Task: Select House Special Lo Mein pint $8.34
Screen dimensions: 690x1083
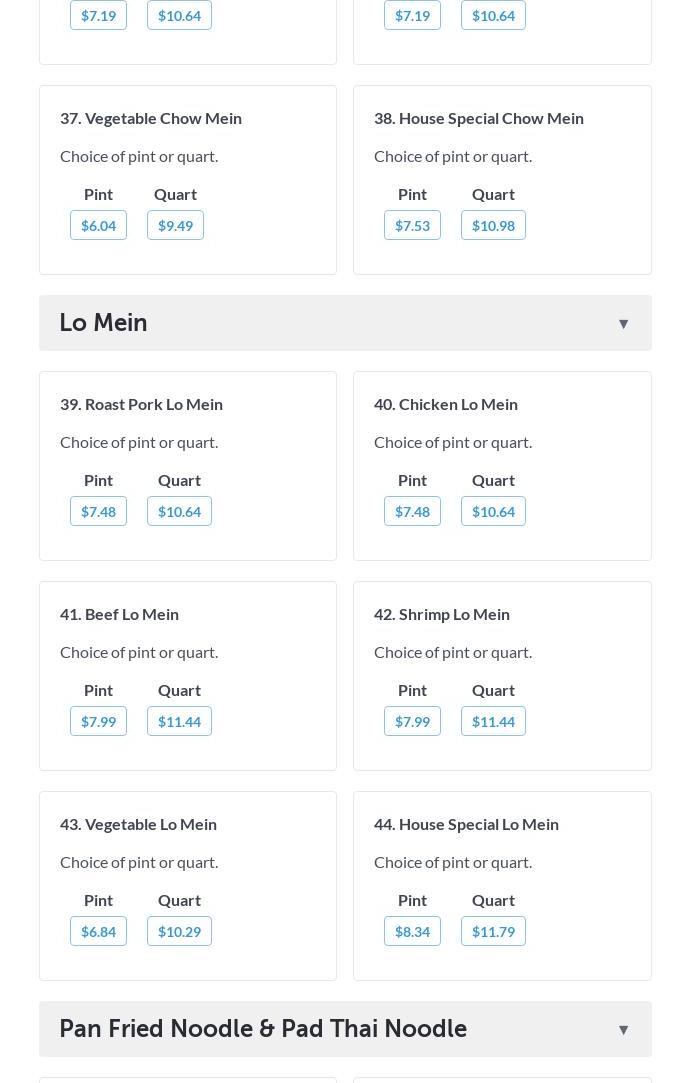Action: click(412, 931)
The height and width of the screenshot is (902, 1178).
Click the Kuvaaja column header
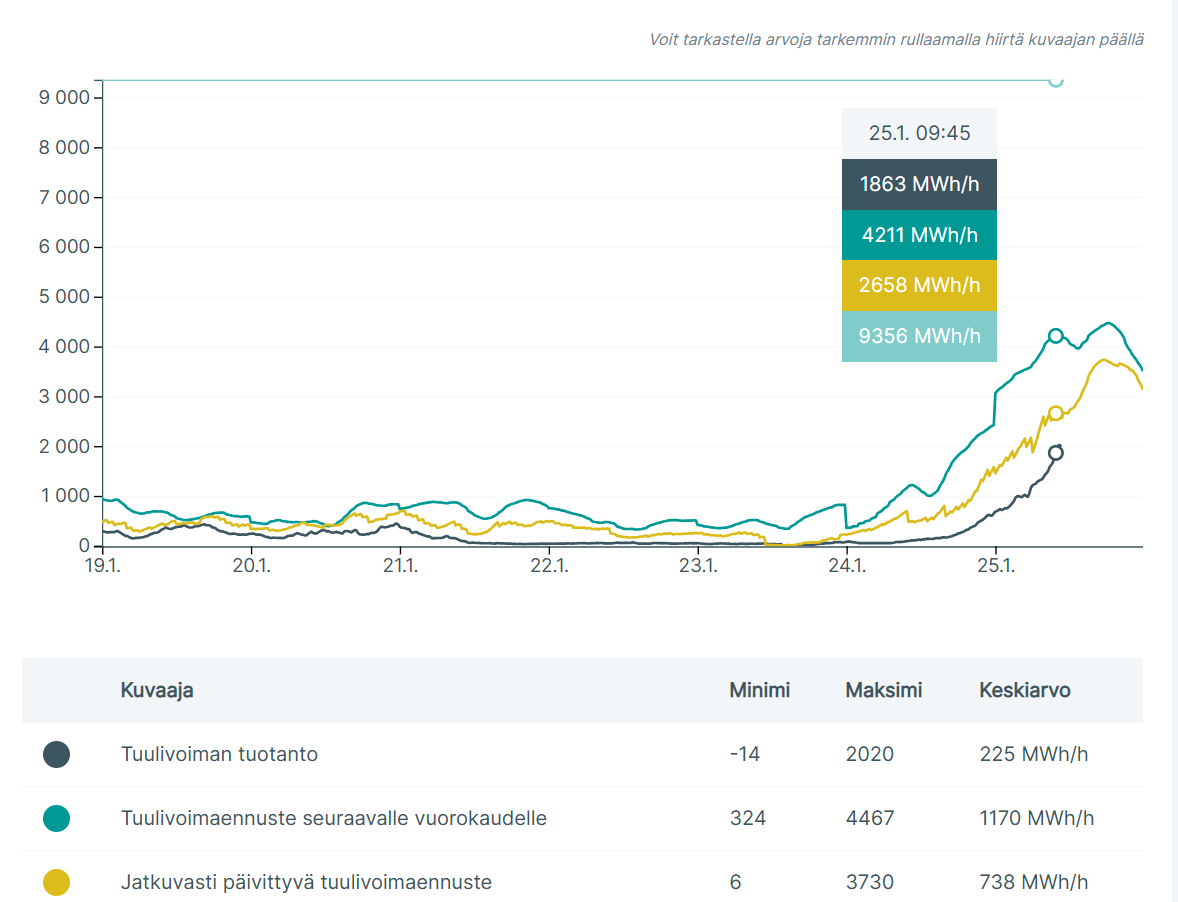[x=157, y=690]
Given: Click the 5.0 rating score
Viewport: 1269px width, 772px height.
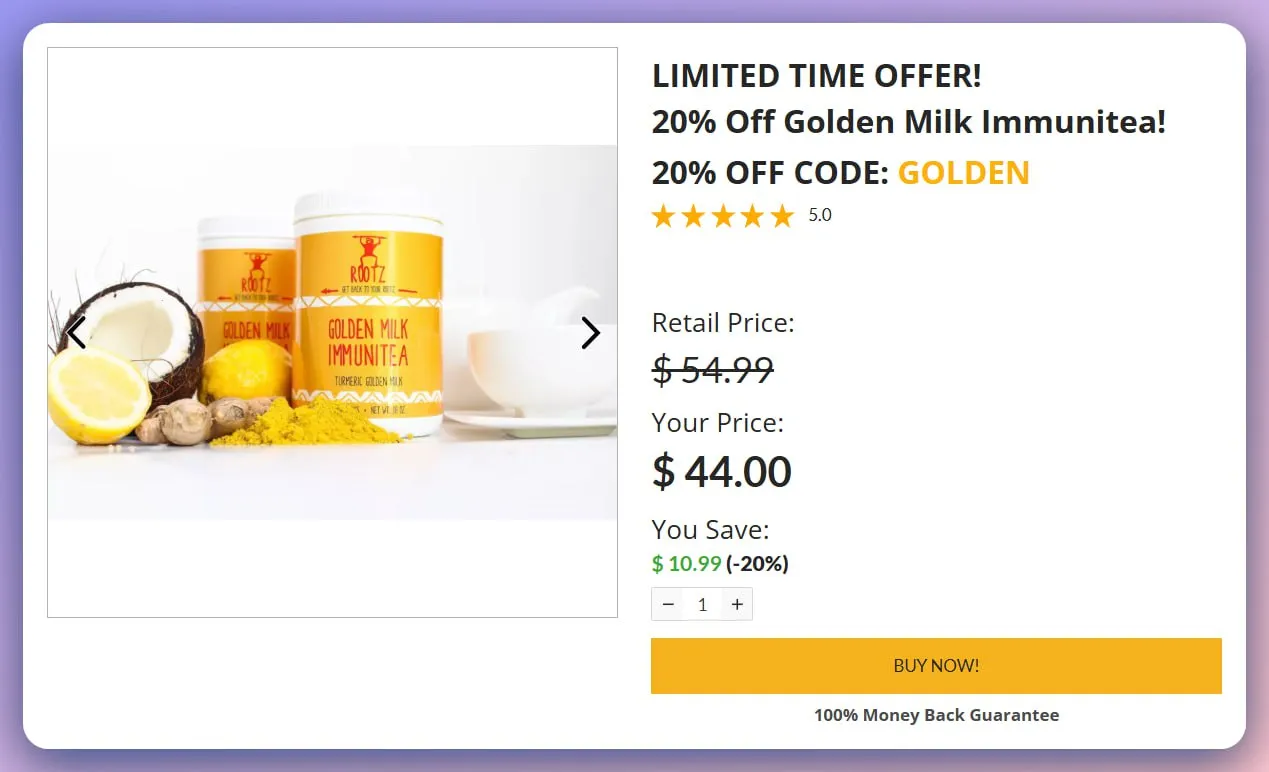Looking at the screenshot, I should [820, 215].

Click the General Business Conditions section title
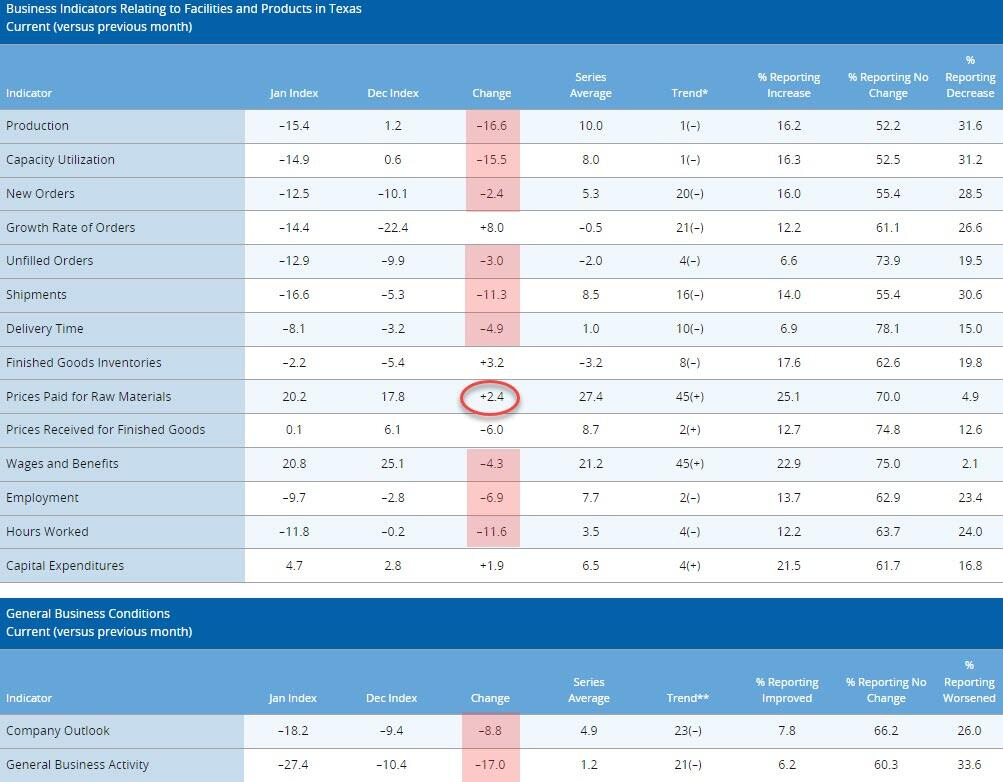pyautogui.click(x=88, y=614)
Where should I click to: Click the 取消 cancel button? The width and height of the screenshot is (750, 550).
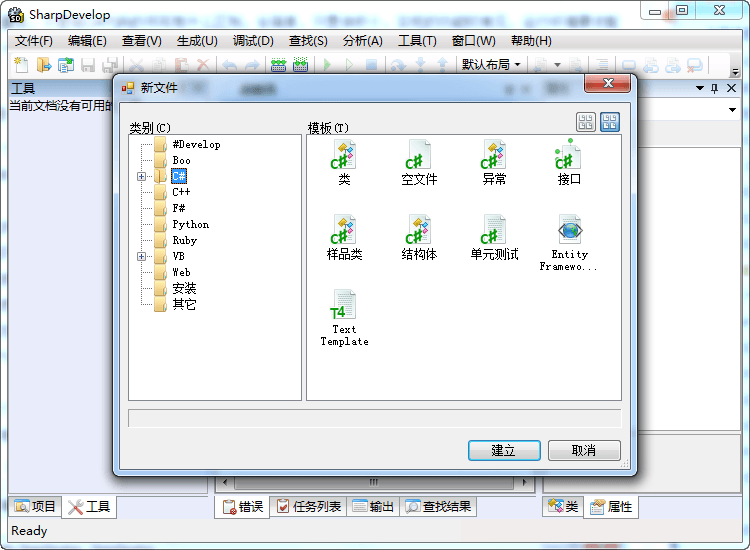[584, 451]
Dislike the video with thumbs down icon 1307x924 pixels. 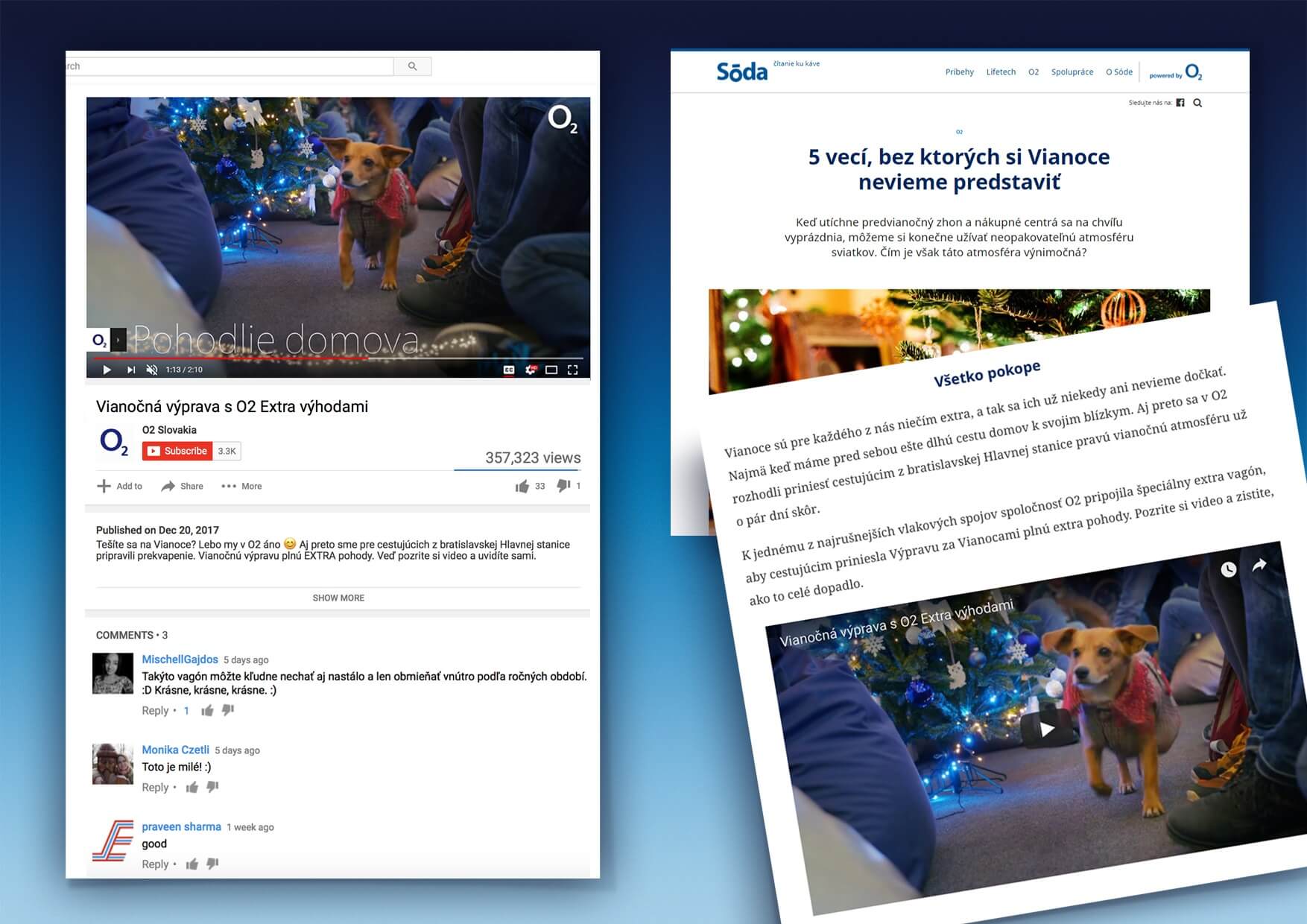(x=563, y=486)
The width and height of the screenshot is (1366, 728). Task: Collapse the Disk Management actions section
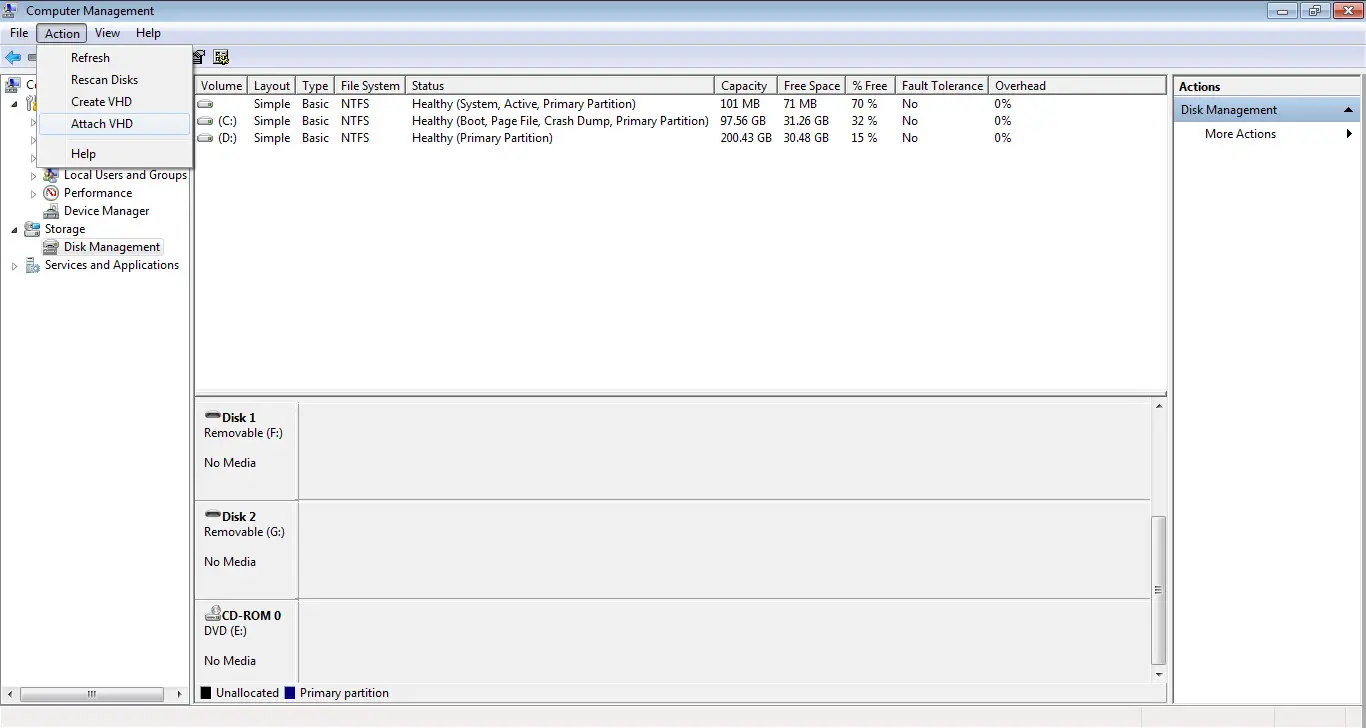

——

Extract each line of the listing above that contains the word "section".

Click the General Business Conditions section title
The width and height of the screenshot is (1366, 728). Task: Collapse the Disk Management actions section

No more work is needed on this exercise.